Angesichts der massiven Zunahme von Leiharbeit plädiert Ex-BDI-Chef Hans-Olaf Henkel für eine weitreichende Lockerung des Kündigungsschutzes. "Leiharbeit ist die Folge eines viel zu blockierten Arbeitsmarktes", sagte Henkel n-tv.de. Bei schwankender Auslastung müsse der Unternehmer oft zur Leiharbeit greifen, weil er nicht wisse, ob er einen Neuangestellten nachhaltig beschäftigen könne. "Hätten wir einen lockereren Kündigungsschutz, gäbe es automatisch mehr Festangestellte und weniger Leiharbeiter", so Henkel, der inzwischen Mitglied einiger Aufsichtsräte und Berater der Bank of America ist.

Den Hauptgrund für die Zunahme prekärer Beschäftigungsverhältnisse sieht Henkel in der Höhe der Abgaben für Arbeitgeber und Arbeitnehmer. "In den Bruttoarbeitskosten sind die deutschen Arbeitsplätze für Geringqualifizierte viel zu teuer", so Henkel. Ihm persönlich sei jedoch eine prekäre Arbeit lieber, "als, vom Staats bezahlt, nichts zu tun zu haben".
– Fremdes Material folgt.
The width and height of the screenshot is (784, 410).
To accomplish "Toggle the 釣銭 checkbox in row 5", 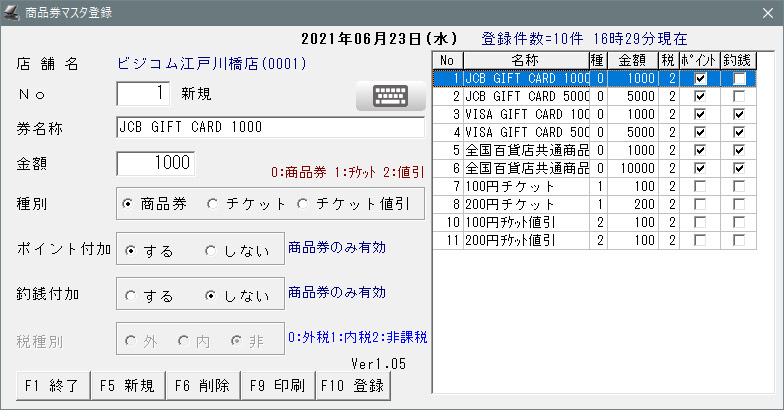I will point(738,150).
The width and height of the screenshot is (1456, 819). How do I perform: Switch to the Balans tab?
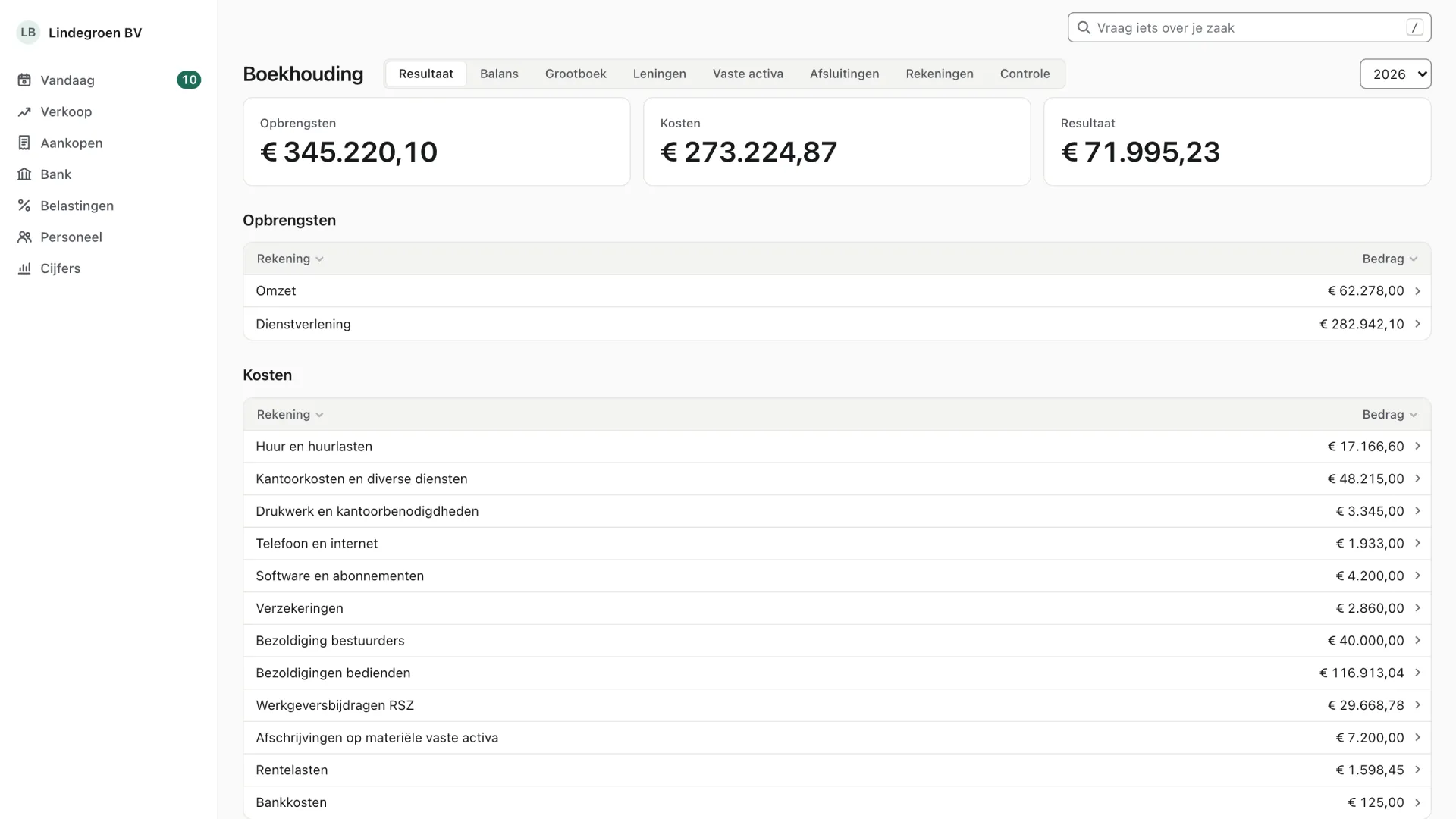pos(499,74)
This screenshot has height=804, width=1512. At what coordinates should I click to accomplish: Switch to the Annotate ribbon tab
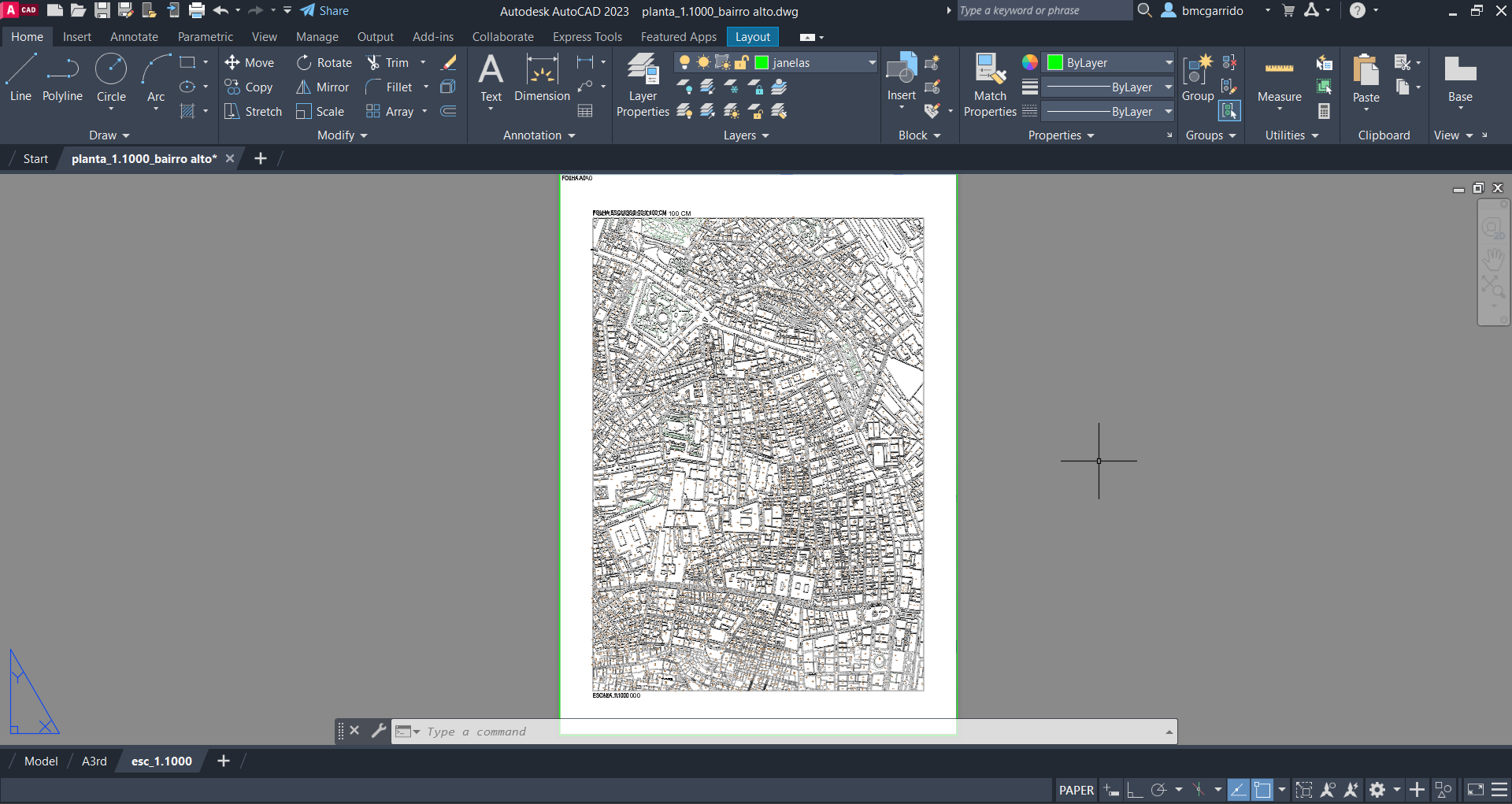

Die Diskussion um die Hartz-IV-Gesetzgebung sieht Henkel auf dem falschen Weg. Es sei nicht nötig, Hartz IV zu verbessern, "sondern dafür zu sorgen, dass immer weniger darauf angewiesen sind". Die Prioritäten müssten neu gesetzt werden. Einen Schlüssel dazu sieht der Manager in besserer Bildung. "Je höher die Bildung, desto weniger das Risiko, zum Hartz-IV-Empfänger zu werden." Zudem müsse der Staat jede politische Entscheidung daraufhin überprüfen, ob sie Arbeitsplätze schaffe oder nicht, forderte Henkel im n-tv.de-Interview.

Die Agenda 2010 des ehemaligen Bundeskanzlers Gerhard Schröder beurteilt Henkel als eine "verzweifelte Flucht nach vorn und nicht als eine Demonstration von Mut." Der Mut sei erst hinterher hineininterpretiert worden. "Erst, als offenkundig wurde, dass es mit der Arbeitslosigkeit bergauf und mit Deutschland bergab ging, hat Schröder die Agenda 2010 in Angriff genommen." Da sei er aber bereits fünf Jahre im Amt gewesen. Immerhin habe Schröders Werk jedoch gezeigt, dass "Reformen nur dann Erfolg beim Arbeitsmarkt haben, wenn sie zunächst unpopulär sind", so Henkels Fazit.